Дочь вышла из комнаты не дождавшись ответа, а неконтролируемые руки тут же ухватились за платье.
– Собаки, всех передавлю – бормотала Бибинур, а голова будто разваливалась на двое, от ощущения бессмысленности всех этих действий против паразитов. Одна половина видела их, слышала, как ночами они шобуршат в косом серванте, как их волосатые крошечные лапки цепляются за ниточки. Паразиты пищат, вырывают лапки и снова бегут по магистралям-нитям, спотыкаясь, обгоняя друг друга и плодясь на ходу. Бибинур давно потеряла сон, выдумывая всё новые способы борьбы с этими чудовищами микроскопического мира. Все её когда-то бережно подстриженные ногти теперь в неделю превращались в лохмотья от постоянных стирок и щелканья в складках одежды насекомых.

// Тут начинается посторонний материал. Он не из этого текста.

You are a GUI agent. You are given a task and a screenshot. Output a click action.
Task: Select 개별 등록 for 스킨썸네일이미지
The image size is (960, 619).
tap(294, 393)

Вторая половина мозга, та, что отвечала за порядок в семье, за высшие цели, за соблюдение традиций, в последние годы будто ослабла, потеряла интерес и теперь только стояла и смотрела со стороны с укоризной. Пользы от неё не было никакой, так что всецело Бибинур положилась на первую половину сознания, с трудом снося внутреннее необъяснимое раздвоение.

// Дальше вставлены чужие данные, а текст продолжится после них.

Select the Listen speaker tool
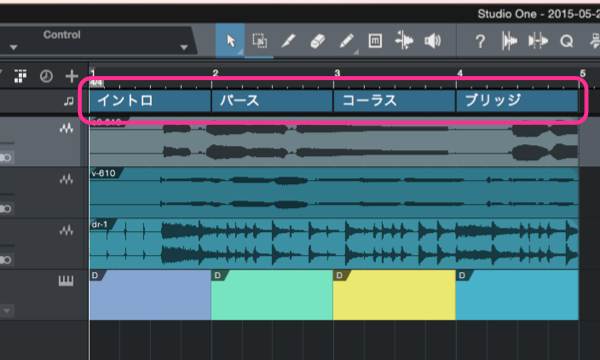Screen dimensions: 600x360 [433, 41]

Пальцы продолжали бегать по подолу платья, задирали его, суетливо ощупывая вздутые вены на ногах под коленками. Они всюду искали признаки вшей, гнид или ещё каких неведомых научному миру микроскопических существ, проникающих во все текстуры просторного, деревянного дома на краю улицы.
Дом был достоянием всей семьи, большой, с четырьмя комнатами и совсем недавно построенным пристроем, где разместилась новая кухня. По городским меркам роскоши тут не было никакой, но что понимают городские в деревянных домах? Все эти серванты, какие-то дореволюционные сундуки и вместе с тем умывальники, мыльницы, полотенчика, коим счета не было, заказанные из новомодных магазинов с нарочитой праздностью. Всё шло в дом и редко выбрасывалось. Не принято было в деревне бросаться вещами, даже очень старыми, тем более теми, что были переданы с приданным матери. Так что пылились допотопные сундуки по углам дома, тесня друг дружку и составляя конкуренцию лакированным столешницам с узорчатым рисунком.